- [Exercise goal] In the listing below, the lines starting with the line with "This screenshot has width=1198, height=482." and going on through the line with "Tap the CINNOX logo header" are to be reproduced exactly, and only those.

- [Source data]
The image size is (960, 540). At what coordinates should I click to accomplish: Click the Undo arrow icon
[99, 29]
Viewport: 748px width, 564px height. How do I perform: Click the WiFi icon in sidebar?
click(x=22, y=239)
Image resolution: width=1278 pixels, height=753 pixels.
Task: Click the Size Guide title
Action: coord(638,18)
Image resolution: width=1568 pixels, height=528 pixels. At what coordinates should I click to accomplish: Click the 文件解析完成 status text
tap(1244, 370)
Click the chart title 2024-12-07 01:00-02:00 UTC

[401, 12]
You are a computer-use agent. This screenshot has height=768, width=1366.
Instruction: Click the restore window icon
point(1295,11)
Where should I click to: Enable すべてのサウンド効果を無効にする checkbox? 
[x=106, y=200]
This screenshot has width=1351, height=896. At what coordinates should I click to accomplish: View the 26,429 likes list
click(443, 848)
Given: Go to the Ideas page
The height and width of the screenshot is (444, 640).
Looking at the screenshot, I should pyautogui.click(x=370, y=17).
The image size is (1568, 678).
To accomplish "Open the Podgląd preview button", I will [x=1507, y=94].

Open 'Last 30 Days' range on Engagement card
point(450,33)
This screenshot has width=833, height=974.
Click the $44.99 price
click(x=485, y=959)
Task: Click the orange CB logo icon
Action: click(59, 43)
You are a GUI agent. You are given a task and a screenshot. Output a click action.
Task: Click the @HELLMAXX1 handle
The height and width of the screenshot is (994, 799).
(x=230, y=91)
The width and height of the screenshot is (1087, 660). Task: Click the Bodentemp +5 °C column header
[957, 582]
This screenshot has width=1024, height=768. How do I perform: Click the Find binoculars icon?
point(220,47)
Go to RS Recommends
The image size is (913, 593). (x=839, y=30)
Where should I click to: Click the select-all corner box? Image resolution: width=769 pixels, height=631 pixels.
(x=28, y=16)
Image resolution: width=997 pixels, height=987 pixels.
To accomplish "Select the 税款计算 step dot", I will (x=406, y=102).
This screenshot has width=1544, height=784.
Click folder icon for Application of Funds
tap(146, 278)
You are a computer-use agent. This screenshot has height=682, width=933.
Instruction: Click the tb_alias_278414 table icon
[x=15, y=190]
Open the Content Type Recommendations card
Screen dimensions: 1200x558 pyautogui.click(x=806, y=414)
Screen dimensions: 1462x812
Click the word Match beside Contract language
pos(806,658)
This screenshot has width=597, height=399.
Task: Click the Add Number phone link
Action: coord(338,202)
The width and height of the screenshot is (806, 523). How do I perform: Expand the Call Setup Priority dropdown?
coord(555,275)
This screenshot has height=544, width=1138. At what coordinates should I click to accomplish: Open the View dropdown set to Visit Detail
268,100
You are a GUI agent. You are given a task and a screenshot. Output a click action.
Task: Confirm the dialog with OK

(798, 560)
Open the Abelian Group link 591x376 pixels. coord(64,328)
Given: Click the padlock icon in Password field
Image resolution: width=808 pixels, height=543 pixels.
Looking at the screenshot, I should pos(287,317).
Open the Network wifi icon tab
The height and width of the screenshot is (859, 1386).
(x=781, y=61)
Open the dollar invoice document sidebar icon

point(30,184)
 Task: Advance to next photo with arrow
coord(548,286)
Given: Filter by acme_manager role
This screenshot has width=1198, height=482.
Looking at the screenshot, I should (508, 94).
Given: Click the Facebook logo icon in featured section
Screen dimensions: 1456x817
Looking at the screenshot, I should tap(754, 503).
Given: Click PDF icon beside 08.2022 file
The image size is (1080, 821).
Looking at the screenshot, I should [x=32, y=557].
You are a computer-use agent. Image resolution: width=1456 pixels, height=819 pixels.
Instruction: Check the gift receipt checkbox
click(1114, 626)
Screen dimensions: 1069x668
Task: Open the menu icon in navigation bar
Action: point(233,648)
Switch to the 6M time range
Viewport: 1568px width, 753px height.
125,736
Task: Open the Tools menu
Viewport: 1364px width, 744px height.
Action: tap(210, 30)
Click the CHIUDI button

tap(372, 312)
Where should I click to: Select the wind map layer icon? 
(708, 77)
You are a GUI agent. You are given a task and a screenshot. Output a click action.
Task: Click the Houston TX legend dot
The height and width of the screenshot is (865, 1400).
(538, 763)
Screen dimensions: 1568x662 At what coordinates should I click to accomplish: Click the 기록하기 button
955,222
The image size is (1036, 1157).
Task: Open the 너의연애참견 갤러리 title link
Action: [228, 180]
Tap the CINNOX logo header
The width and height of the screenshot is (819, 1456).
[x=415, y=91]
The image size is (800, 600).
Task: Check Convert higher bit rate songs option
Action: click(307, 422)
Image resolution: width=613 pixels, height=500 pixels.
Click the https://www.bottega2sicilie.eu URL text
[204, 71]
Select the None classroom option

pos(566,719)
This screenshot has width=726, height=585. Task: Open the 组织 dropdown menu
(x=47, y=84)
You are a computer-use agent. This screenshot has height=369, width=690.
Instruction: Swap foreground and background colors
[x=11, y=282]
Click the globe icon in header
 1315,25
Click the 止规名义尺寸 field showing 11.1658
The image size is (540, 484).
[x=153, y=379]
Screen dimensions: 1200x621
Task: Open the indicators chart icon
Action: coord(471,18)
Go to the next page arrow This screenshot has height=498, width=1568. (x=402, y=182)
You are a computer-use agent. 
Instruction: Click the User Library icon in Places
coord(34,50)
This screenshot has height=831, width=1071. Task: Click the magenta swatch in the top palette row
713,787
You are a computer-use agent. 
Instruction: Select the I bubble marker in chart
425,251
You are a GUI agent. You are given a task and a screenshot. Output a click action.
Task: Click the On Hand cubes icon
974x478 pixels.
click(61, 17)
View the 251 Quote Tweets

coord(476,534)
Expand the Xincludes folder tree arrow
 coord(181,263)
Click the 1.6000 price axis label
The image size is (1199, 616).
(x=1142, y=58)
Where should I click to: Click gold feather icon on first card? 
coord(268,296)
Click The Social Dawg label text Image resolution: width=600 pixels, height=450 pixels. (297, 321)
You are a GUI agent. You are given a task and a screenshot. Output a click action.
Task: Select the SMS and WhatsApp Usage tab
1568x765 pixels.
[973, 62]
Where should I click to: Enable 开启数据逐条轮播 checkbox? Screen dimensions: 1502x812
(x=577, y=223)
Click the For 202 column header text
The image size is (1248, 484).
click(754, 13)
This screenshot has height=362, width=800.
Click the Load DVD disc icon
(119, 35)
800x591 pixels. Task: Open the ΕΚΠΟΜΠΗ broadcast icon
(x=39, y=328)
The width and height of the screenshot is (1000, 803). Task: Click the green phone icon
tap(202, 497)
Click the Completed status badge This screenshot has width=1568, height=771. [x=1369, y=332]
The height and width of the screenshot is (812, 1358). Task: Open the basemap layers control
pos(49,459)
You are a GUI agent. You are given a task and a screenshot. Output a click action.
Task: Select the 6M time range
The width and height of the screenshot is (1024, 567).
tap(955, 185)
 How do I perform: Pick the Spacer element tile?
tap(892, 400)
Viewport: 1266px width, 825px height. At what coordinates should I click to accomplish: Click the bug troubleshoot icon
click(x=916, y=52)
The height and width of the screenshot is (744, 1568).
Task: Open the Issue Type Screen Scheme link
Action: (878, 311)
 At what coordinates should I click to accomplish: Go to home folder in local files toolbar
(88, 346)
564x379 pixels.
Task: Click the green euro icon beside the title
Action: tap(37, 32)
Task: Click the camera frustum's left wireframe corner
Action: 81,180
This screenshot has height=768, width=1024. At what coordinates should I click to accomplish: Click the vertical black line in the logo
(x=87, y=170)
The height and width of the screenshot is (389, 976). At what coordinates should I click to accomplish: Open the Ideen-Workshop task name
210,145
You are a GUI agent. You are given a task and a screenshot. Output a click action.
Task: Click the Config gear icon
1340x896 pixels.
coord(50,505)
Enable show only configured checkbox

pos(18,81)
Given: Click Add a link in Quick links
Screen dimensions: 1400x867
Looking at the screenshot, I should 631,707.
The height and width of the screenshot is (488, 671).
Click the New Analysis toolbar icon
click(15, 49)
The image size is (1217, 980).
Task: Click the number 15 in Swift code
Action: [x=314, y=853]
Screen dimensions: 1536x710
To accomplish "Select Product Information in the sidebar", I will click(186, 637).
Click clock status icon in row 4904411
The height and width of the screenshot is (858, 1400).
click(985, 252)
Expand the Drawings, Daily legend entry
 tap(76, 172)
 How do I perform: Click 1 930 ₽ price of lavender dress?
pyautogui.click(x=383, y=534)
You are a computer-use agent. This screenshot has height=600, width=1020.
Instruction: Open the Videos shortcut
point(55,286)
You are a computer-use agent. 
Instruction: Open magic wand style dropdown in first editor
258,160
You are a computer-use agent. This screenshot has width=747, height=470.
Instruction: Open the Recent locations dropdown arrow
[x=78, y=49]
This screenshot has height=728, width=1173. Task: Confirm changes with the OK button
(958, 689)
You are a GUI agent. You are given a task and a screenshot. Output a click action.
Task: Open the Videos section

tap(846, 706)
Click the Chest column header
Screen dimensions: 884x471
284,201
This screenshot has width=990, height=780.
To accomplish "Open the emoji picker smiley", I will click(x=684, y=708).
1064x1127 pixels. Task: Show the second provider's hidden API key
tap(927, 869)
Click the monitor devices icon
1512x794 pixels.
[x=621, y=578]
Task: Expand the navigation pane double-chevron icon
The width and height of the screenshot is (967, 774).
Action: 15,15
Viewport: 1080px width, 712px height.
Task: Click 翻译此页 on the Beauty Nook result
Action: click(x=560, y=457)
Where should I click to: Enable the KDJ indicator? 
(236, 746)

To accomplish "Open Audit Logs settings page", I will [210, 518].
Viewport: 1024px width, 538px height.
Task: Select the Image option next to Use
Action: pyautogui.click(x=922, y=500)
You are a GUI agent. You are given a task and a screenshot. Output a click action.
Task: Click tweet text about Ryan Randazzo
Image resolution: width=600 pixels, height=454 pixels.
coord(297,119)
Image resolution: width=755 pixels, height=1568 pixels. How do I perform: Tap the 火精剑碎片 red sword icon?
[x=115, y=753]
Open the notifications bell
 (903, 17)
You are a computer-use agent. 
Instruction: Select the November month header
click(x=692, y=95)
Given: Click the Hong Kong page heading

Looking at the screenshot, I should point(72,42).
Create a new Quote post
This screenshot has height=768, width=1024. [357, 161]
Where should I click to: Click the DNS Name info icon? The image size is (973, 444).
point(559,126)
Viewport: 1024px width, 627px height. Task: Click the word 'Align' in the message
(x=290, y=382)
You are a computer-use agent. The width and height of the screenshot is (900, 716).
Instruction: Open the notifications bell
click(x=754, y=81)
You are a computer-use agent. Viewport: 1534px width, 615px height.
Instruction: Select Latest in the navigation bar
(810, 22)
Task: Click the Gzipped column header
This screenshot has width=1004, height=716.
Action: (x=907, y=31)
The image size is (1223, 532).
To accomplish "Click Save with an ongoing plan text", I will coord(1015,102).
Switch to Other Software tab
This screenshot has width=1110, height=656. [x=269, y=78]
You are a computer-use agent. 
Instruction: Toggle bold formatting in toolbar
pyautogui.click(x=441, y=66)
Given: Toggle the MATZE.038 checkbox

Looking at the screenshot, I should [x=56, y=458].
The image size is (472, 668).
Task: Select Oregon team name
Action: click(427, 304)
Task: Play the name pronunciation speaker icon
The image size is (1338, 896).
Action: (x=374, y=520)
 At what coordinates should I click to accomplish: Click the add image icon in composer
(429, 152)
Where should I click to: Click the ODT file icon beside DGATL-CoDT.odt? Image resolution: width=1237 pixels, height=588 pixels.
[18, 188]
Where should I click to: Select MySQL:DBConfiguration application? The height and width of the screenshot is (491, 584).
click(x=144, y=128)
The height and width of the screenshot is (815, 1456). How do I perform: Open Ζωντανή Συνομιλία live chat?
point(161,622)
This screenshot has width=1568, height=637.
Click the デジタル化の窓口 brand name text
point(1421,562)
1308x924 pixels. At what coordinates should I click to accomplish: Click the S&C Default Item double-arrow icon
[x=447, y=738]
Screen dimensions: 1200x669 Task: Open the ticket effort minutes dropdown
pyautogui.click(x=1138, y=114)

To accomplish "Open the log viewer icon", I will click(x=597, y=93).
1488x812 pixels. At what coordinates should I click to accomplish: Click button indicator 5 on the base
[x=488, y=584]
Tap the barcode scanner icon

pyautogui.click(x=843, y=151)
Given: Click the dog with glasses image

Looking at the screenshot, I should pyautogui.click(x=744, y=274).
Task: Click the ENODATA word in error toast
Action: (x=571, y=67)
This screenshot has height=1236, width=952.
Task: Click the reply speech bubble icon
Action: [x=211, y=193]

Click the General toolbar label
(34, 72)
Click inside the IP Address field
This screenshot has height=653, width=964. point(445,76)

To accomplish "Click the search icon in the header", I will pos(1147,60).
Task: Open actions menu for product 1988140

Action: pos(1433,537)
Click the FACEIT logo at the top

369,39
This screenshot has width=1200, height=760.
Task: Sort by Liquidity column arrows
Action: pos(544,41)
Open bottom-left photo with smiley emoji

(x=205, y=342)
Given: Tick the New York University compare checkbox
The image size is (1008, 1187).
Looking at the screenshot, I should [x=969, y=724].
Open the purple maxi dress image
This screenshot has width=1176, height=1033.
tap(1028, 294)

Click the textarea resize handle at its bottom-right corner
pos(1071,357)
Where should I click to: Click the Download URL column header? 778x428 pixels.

- [Final answer]
This screenshot has width=1198, height=482.
Looking at the screenshot, I should (508, 94).
Given: Click the Facebook logo icon in featured section
Screen dimensions: 1456x817
Looking at the screenshot, I should tap(754, 503).
Given: Click PDF icon beside 08.2022 file
The image size is (1080, 821).
Looking at the screenshot, I should [x=32, y=557].
You are a computer-use agent. Image resolution: width=1456 pixels, height=819 pixels.
Instruction: Check the gift receipt checkbox
click(1114, 626)
Screen dimensions: 1069x668
Task: Open the menu icon in navigation bar
Action: point(233,648)
Switch to the 6M time range
Viewport: 1568px width, 753px height.
125,736
Task: Open the Tools menu
Viewport: 1364px width, 744px height.
Action: tap(210, 30)
Click the CHIUDI button

tap(372, 312)
Where should I click to: Select the wind map layer icon? 
(708, 77)
You are a GUI agent. You are given a task and a screenshot. Output a click action.
Task: Click the Houston TX legend dot
The height and width of the screenshot is (865, 1400).
(538, 763)
Screen dimensions: 1568x662 At what coordinates should I click to accomplish: Click the 기록하기 button
955,222
The image size is (1036, 1157).
Task: Open the 너의연애참견 갤러리 title link
Action: [228, 180]
Tap the CINNOX logo header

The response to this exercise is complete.